Glenn &amp Simmerman, Benjamin D. Warfield and C. H. Moorman, for appellant.

Heavrin & Woodward, for appellee.

CARROLL J.

In this action the appellee, Renfro, sought to recover from the appellant company damages growing out of its negligence in so constructing the embankment for its line of railway as to obstruct the natural flow of water which was thereby caused to stand in July, 1909, upon land owned by appellee, and upon which various crops then being cultivated by Renfro were growing. In the answer, after controverting the material averments of the petition, it was affirmatively stated that the land overflowed was low bottom land on Rough river, and that during the time of the overflow there was an unusual rise in Rough river caused by unprecedented rains that caused the waters of Rough river to overflow the bank, and that the land would have been overflowed to the same extent if its embankment had not been where it was. Upon a trial, damages in favor of appellee were assessed at $500, and judgment entered for this amount. A reversal is asked upon the ground (1) that the verdict is flagrantly against the evidence; (2) that the damage was done by extraordinary and unusual floods arising from excessive rainfall; (3) that the damage complained of was considered in the amount allowed Renfro in the proceedings in which the company sought to and did condemn the land of Renfro for the purpose of constructing its railroad; (4) error of the court in permitting opinion evidence as to the value of the crops destroyed and the amount of crops that would have been destroyed if the embankment had not obstructed the flow of water; (5) a new trial should have been granted on the strength of the affidavits filed in connection with the motion for a new trial showing that one of the jurors was prejudiced against the company; and (6) for error in instructions. There is no doubt from the evidence that the crops of appellee were badly damaged by the water, and the award of the jury was not unreasonable. Nor can it be said that it was flagrantly against the evidence.

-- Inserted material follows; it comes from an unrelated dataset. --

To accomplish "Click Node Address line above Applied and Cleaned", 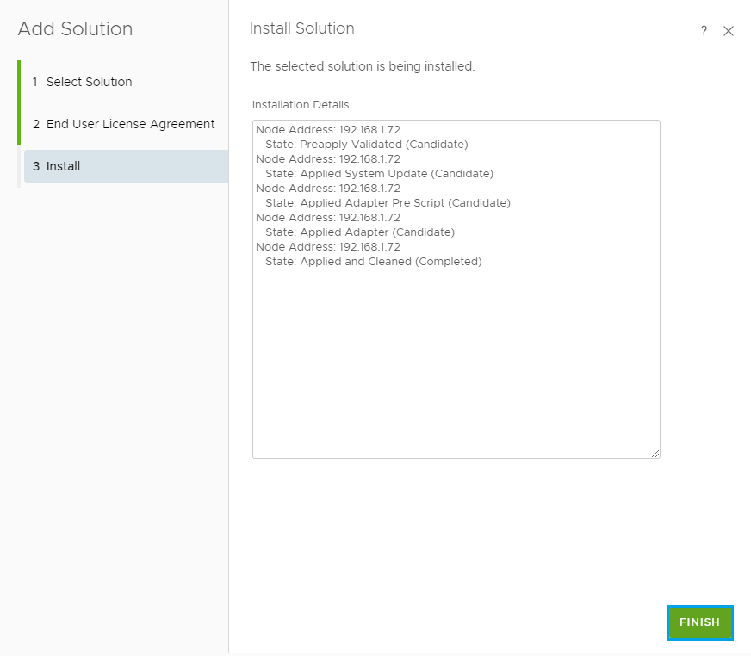I will [x=328, y=247].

The chief contentions of fact made by appellant are that the rainfall that caused the rise of Rough river and the overflowing of the land was unprecedented in that neighborhood, and such a one as would have damaged appellee to the extent claimed if the embankment had never been erected. It is very clear from the evidence that the rain that caused the flow was an unusual one at that time of the year. Generally, the heavy rains fell in the spring; and this rain was not unprecedented so much, on account of the volume of water as of the time of year that it happened. But, be this as it may, the jury were expressly told that "if they believed from the evidence that the overflows complained of in the petition were caused by extraordinary rains or floods--that is, such floods or rainfalls as were of unusual occurrence in that vicinity at that time of year--and could not have been anticipated by persons of ordinary experience and prudence engaged in the business defendant was engaged in, they should find for defendant." This instruction was more favorable to appellant than it was entitled to. In the construction of improvements like the one in question the person erecting them must take notice of floods and rainfalls that may occur in that vicinity without reference to the particular time in which heavy rains may fall. The time that heavy rains may come is not so material as the fact that they do come. The rain that damaged appellee was unprecedented for July, but in the winter and spring such rainfalls and floods were not uncommon, and the company in the construction of its embankment was required to take...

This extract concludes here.